THE BAD: The Samsung Q2 has a cheap, plastic design that's generic looking. There's no dedicated volume, and the touch-pad interface is not ideal for all users. The battery life for audio is appalling.
THE BOTTOM LINE: The Samsung Q2 offers excellent bang for your buck thanks to its rock-bottom pricing, plentiful features, lovely screen, and solid sound quality.
The MP3 player market has done nothing but benefit from the decline in flash memory prices. One of many examples can be found in the Samsung Q2, a plain-looking device that comes in 8GB and 16GB versions for just $99.99 and $129.99, respectively. The Q2 is priced well below its competitors–particularly the 16GB version–and it delivers an excellent value, thanks to good sound quality and a nice array of handy features. However, we're not taken with the player's design.
On first glance, the Samsung Q2 appears pretty sleek, but up close, the plastic design leaves a little to be desired. The light-up touch-pad controls on the face and chrome-like border wrapping around the edges do add hints of style, but overall, the unit has a rather generic look that doesn't seem particularly innovative at this stage in the game. Of course, it's a budget player, so we can't expect the Q2 to have the slick, weighty feel of the P3. It's certainly a reasonably compact player, measuring 3.9 inches by 1.9 inches by 0.4 inch, and the display is relatively large at 2.4-inches diagonal.

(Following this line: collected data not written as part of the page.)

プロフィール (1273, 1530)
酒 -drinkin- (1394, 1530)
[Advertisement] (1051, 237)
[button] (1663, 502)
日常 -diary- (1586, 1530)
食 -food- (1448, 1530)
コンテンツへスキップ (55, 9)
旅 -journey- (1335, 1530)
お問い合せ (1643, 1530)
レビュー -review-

The screen–a QVGA number with 320×240-pixel resolution–offers excellent clarity and color saturation. Also, the icon-driven interface is exceptionally easy to navigate, although we found ourselves drawn to touch the screen in an attempt to control the unit, which is not an option. Also, the touch pad may not appeal to some and makes blind navigation impossible–especially since there isn't even a dedicated volume rocker. The only tactile buttons are on the right side (a power/hold key and record button).
Although its construction strikes us as fairly cheap, the Samsung Q2 does pack in an impressive amount of features for the price. You can connect the player to either a Mac (UMS) or Windows (MTP) operating system, and choose between jukebox or drag-and-drop transfer modes. To that end, the device also offers a folder navigation option onboard, in case you prefer that style of browsing for content. Music (MP3, Flac, OGG, WMA) is also organized into the artist, album, and playlist step-down structure. In addition to that media, the Q2 also supports MPEG4 and WMV video as well as JPEG photos. If you get sick of your own content, you can flip on the FM tuner, which includes rudimentary RBDS capability, autoscanning, preset modes, and a recording function. There's even a built-in mic for making voice recordings, and the player accepts text files and datacasts. You may also create one on-the-fly playlist on the device itself.
Hands-on testing proved that the Samsung Q2 is a solid performer across the board, although audio is not as stellar as that offered by the P3. However, you get a plethora of sound enhancement options as well as a five-band user EQ, so most listeners should be able to fine tune things to their liking. In general, music sounded clear and warm, with reasonable, but not thumping, bass response. Although we could hear plenty of high-end detail, it was not as sparkling as that offered by the Q2's touch-screen cousin. Also, the battery life for audio is dismal: CNET Labs clocked it at just 6.9 hours. Video, on the other hand, fared OK, clocking in at 4 hours. But we still have no issues recommending this player as a solid budget option.